WHAT IS BEING ASKED:
What lines of the data below hold the string "This"? Copy each one.

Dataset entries

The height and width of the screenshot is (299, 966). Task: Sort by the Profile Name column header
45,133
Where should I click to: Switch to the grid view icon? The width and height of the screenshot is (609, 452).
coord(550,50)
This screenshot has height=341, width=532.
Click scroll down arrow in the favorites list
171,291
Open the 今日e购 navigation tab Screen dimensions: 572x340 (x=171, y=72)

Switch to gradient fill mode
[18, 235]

--

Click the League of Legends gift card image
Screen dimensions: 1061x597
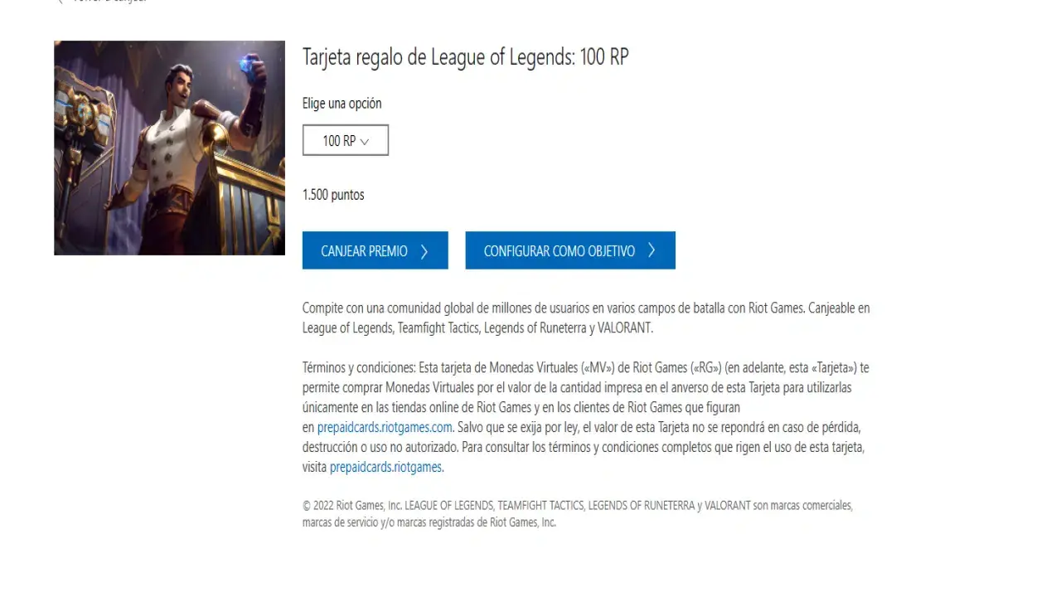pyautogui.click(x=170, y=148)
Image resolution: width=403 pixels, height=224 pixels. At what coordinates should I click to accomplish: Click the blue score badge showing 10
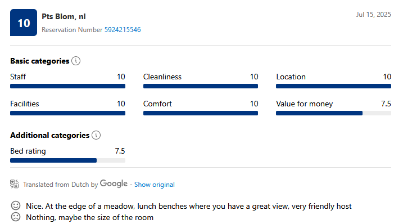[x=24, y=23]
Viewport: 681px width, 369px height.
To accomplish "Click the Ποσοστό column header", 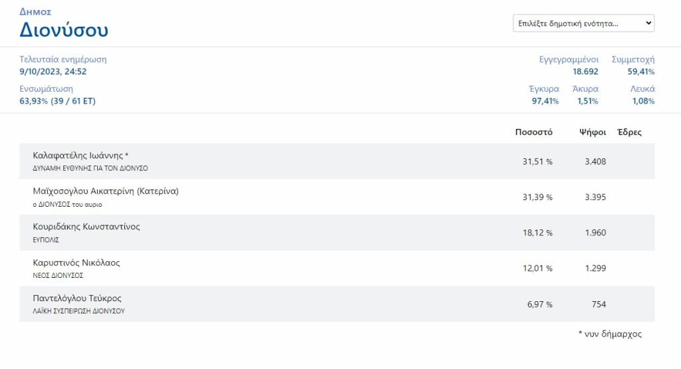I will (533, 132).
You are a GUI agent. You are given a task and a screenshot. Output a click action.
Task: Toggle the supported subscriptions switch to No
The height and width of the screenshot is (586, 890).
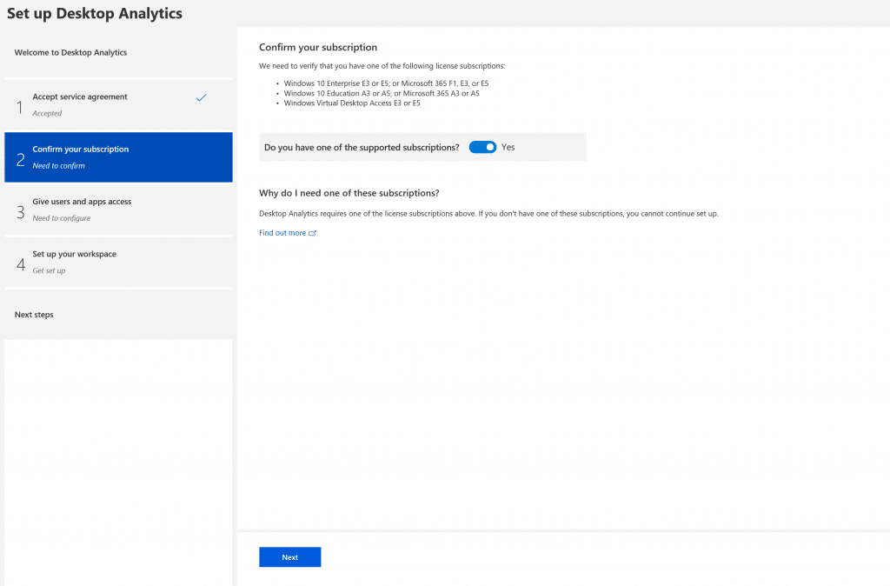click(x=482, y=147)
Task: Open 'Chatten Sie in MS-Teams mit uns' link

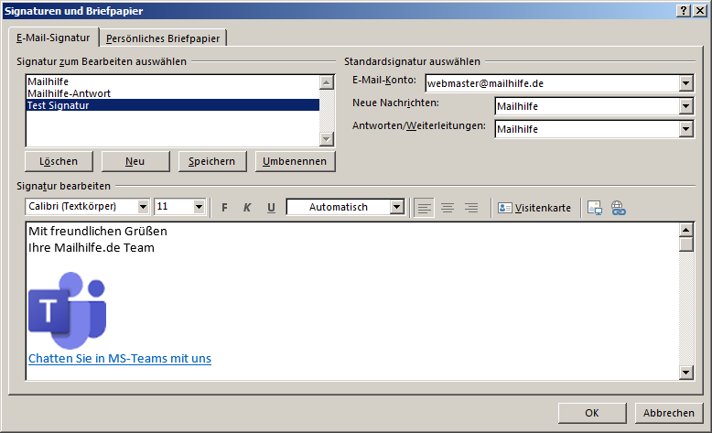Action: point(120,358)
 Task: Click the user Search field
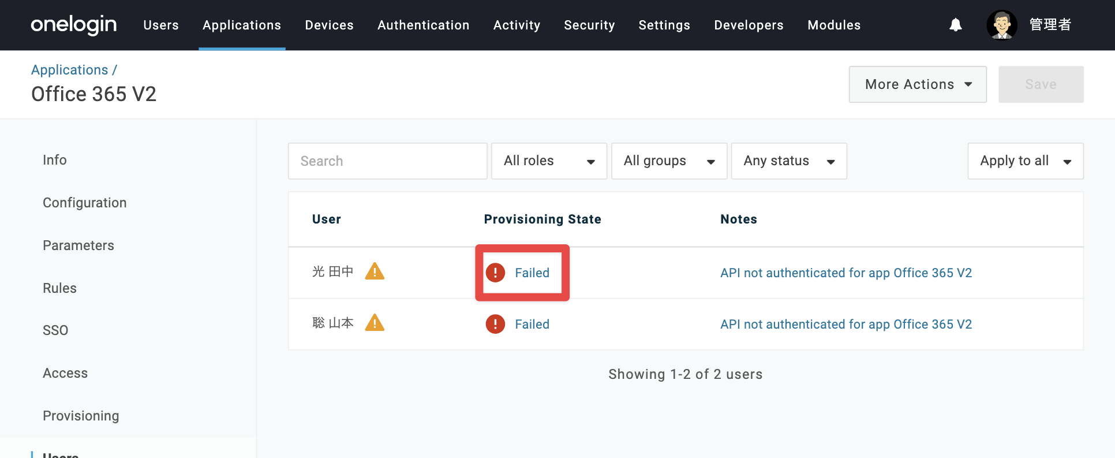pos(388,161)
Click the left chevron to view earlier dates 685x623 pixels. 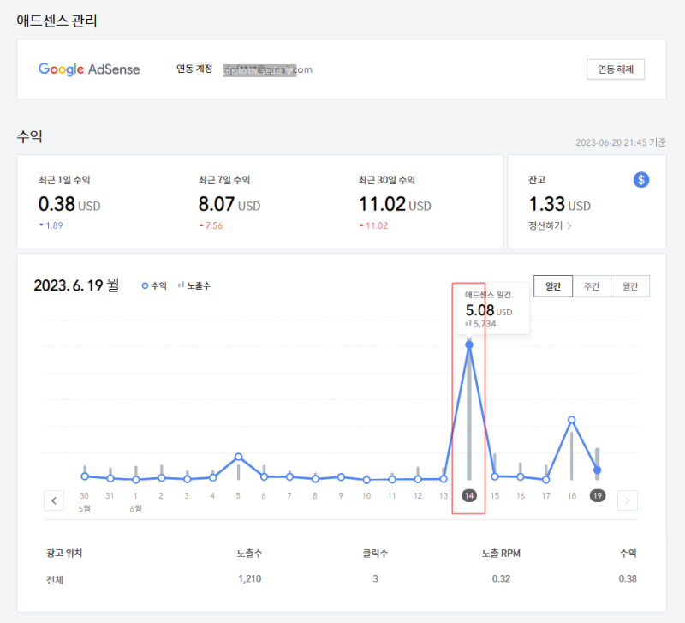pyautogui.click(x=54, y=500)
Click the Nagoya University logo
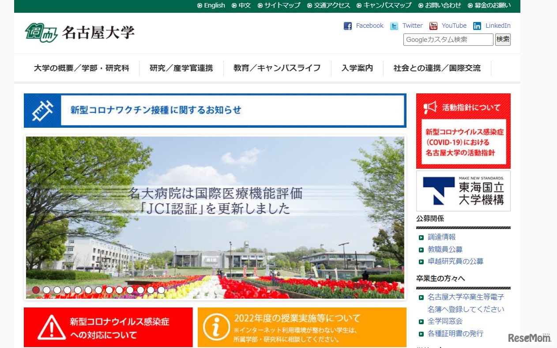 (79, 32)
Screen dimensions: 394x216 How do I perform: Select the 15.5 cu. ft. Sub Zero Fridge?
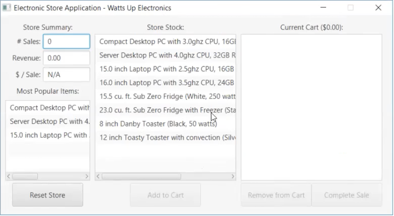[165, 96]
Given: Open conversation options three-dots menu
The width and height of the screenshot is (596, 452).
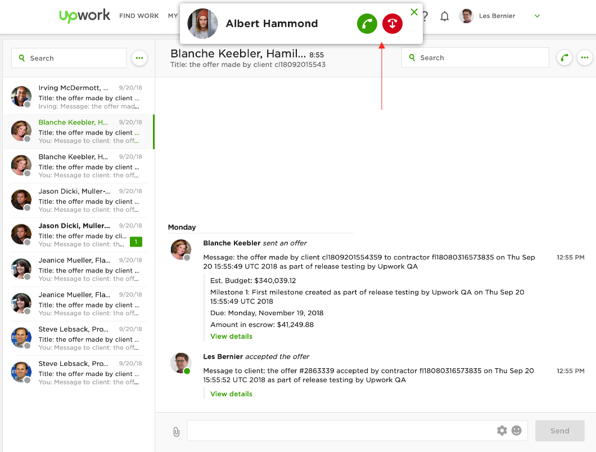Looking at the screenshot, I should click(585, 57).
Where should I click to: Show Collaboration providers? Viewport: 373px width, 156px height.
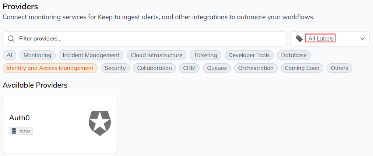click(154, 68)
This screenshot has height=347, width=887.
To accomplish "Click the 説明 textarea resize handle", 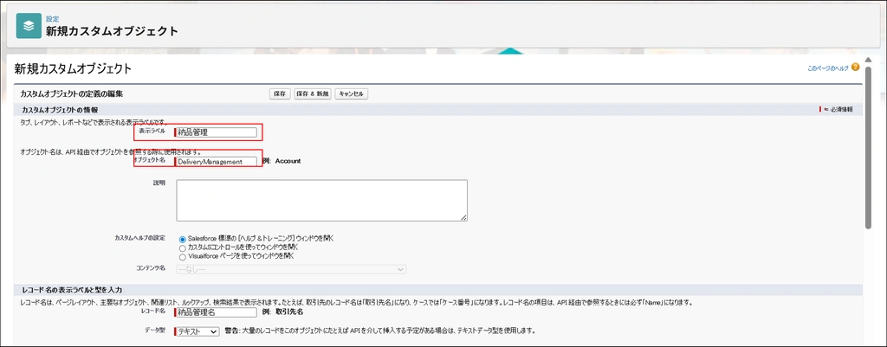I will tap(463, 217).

* * *

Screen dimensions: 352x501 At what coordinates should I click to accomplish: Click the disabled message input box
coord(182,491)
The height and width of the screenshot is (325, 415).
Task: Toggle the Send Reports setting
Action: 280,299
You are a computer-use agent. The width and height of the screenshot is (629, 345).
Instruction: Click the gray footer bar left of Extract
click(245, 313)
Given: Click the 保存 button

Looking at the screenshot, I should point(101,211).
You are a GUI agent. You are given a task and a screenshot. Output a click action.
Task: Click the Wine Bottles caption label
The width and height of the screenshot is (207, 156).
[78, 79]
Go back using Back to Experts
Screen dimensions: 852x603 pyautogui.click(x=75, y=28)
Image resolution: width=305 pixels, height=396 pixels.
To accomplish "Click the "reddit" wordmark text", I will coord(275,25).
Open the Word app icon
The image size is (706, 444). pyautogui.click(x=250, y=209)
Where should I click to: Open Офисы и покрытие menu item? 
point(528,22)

SOLUTION BELOW:
This screenshot has height=341, width=532.
This screenshot has height=347, width=887.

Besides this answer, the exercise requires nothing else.